● **Records to use**:

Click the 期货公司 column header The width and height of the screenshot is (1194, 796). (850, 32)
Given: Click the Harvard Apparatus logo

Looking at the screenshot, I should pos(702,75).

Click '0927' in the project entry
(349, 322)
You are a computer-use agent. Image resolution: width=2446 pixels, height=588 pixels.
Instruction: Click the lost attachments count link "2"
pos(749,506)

* * *

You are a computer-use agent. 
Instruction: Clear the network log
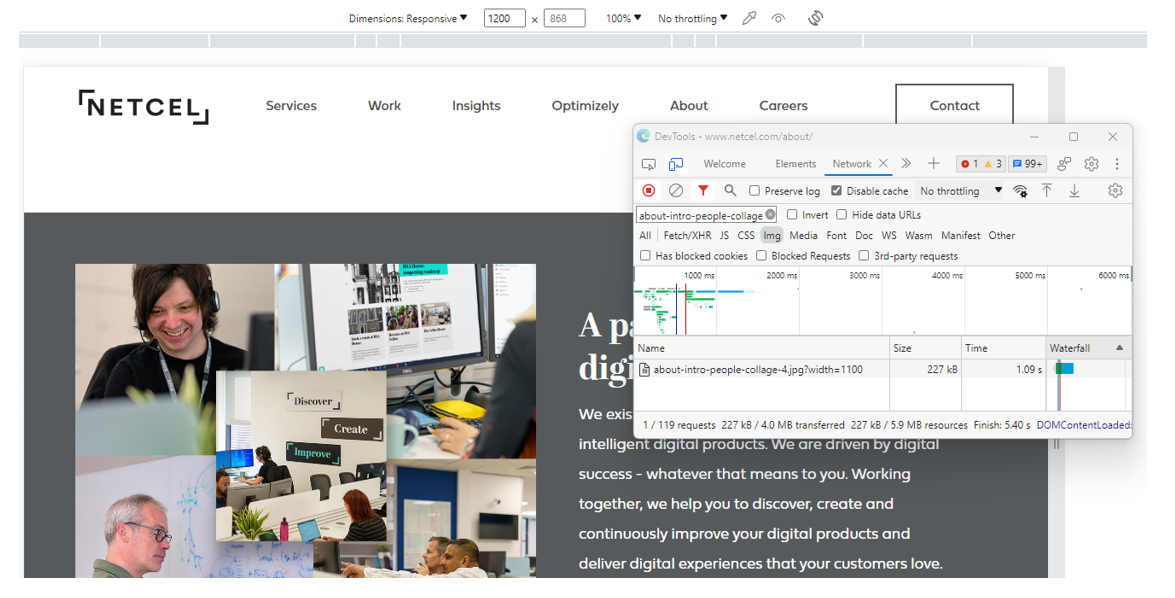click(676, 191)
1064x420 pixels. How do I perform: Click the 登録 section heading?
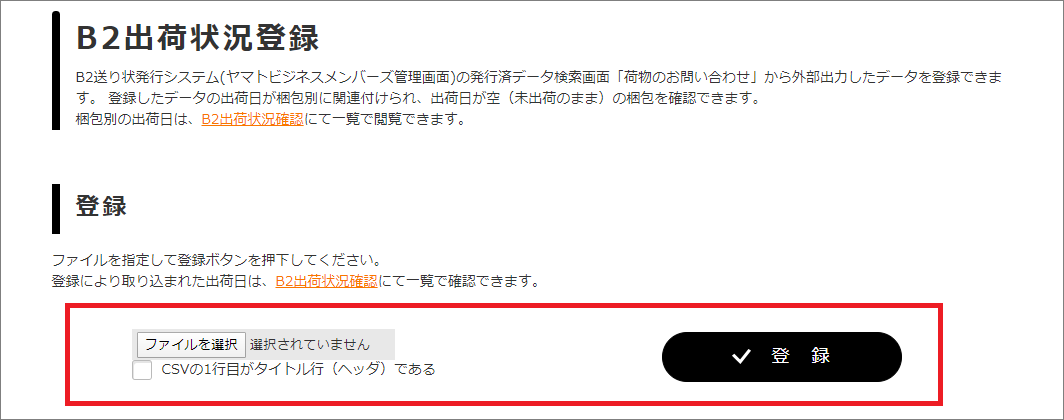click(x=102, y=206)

* * *

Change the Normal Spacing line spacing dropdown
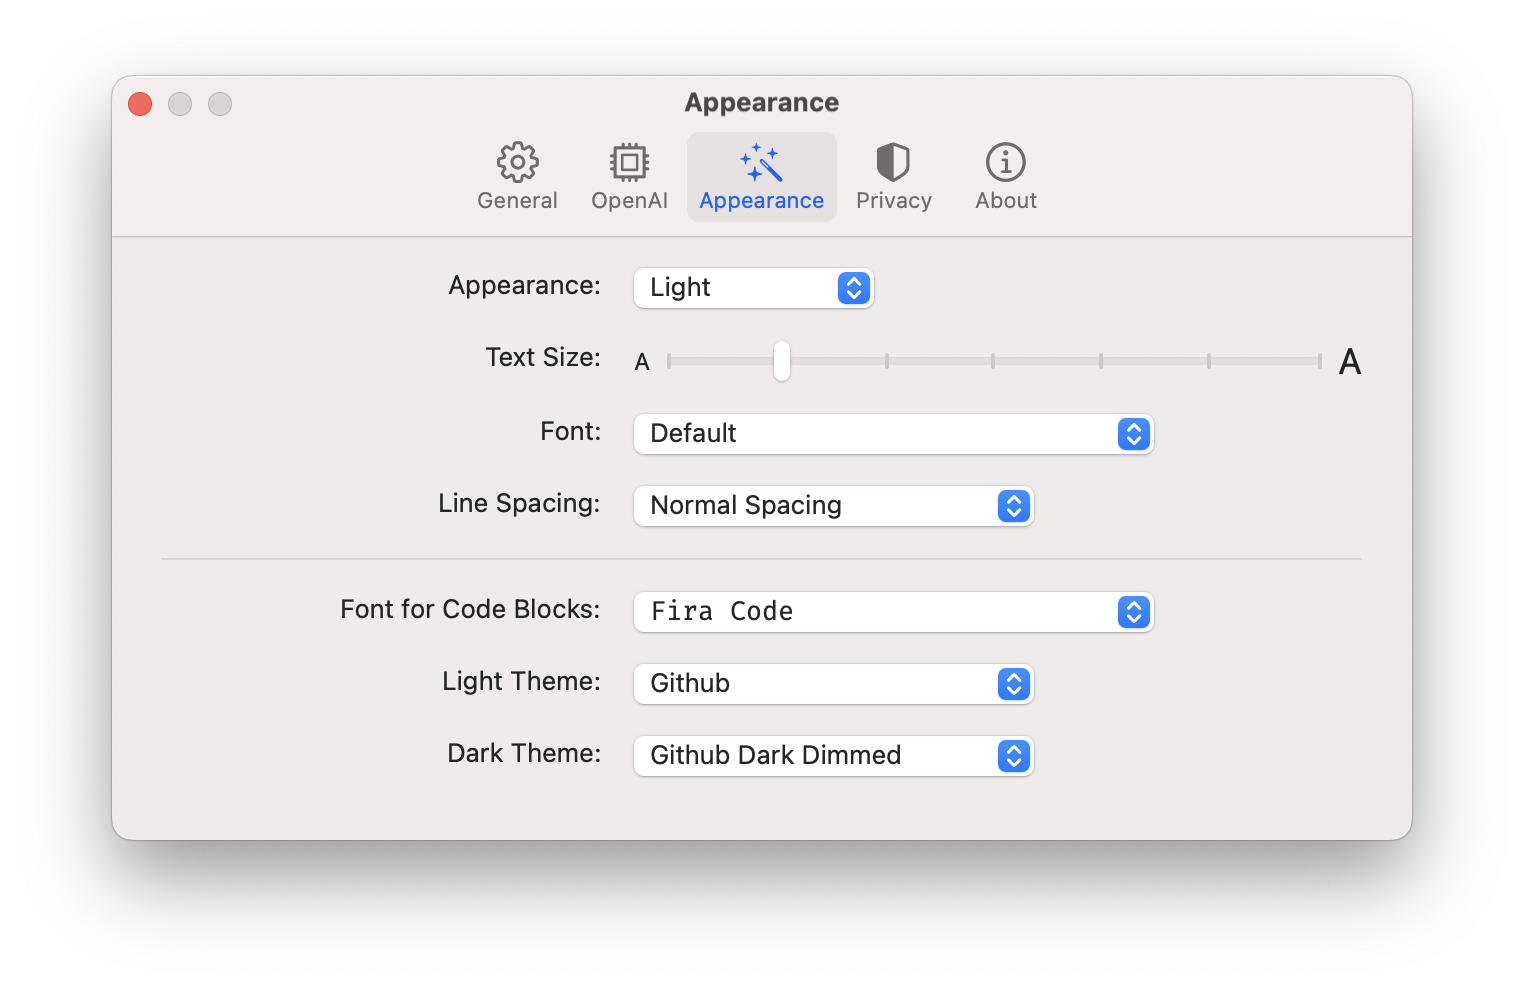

● **Exercise details**: The string "width" marks the lines to return from the material. Copy each one.

● **Your response**:
Click the 期货公司 column header The width and height of the screenshot is (1194, 796). (850, 32)
You are a computer-use agent. Image resolution: width=2446 pixels, height=588 pixels.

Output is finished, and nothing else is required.